CPs Now Obey Information LawsBy Christopher L. Falling
Associate News Editor
As a result of a 1992 clarification of a Department of Education privacy act, the Campus Police are now required to release the names of students they arrest.
Historically, the Campus Police have blacked out the names of students it has arrested, said Chief Anne P. Glavin. "We were concerned not only [with] having to comply with the log law, but also with federal law," she said.
Under that law, known as the Buckley Amendment, DoE states that educational records of students should remain confidential. But in his 1992 Student Press Law Center v. Alexander decision, U.S. District Judge Stanley Harris made it clear that the Buckley Amendment could not be used to justify denial of access to campus crime information.
Questions about Campus Police's compliance with the law arose following the 1992 theft of an Undergraduate Association election ballot box. The theft, which took place before the amendment had been clarified, resulted in the discovery by The Tech that the Campus Police might in fact not have been abiding by this law.
The Campus Police have been required by Massachusetts state law to maintain a log of names and addresses of people they arrest accessible by the public since 1980.
Police log includes names
The Tech currently publishes the weekly campus police log, which includes the names and addresses of people arrested by the Campus Police, a policy with which Glavin has had some disagreement.

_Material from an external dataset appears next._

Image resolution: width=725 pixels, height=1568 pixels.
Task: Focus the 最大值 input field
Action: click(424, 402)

"The community needs to know what is going on, but the identities of [victims] is not critical," Glavin said. Most of the arrests on campus do not involve members of the MIT community, and arrests involving students are even more scarce, she said.
When asked about The Tech's May 2 publication of the name of a student who was arrested, Glavin said, "Under the circumstances I don't think that it was the best thing to do. I wish the name had not been published."

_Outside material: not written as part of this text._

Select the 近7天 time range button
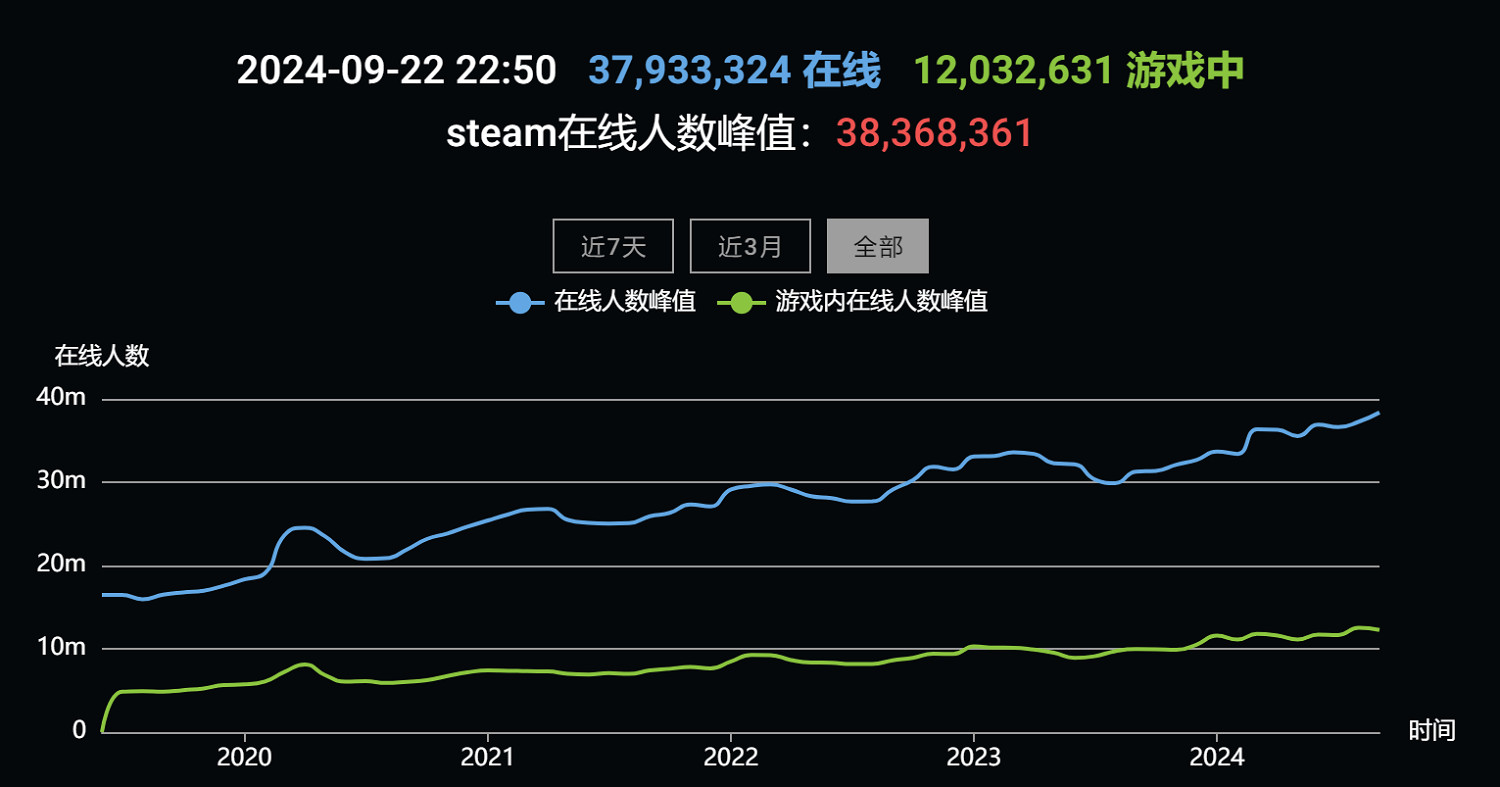pyautogui.click(x=612, y=245)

"We feel it is our responsibility as journalists to provide information like the Police Log with as much complete and practical content as possible," said Daniel C. Stevenson '97, editor in chief of The Tech. "The names and addresses of all persons arrested by the CPs, including students, are relevant information that the public has both a right and a need to know."
"I think the readers benefit from The Tech providing information about Campus Police arrests, be it as minimal as names and addresses in the log or as much as a full article," Stevenson said.
The Campus Police maintain that because it is a private institution, its internal records - including incident reports - do not fall under the public records law, Glavin said.
Currently, incidents involving complaints between members of the community are handled internally by the Campus Police, Glavin said. The complainant is informed of his or her rights to have the dispute settled internally or though a court hearing, she said.
If the complaint is settled internally, then there is no public record of the incident, Glavin said. However if the complainant wishes to press charges, a complaint is initiated in courts of the Commonwealth of Massachusetts, she said.
Once a complaint enters court it is handled through the district attorney's office and becomes a matter of public record accessible through the courts, Glavin said. Cases being heard by the judicial system require that police records relating to the defendant be held in confidentiality by the Criminal Offenders Record Information Law, she said.Copyright 19,95, The Tech. All rights reserved.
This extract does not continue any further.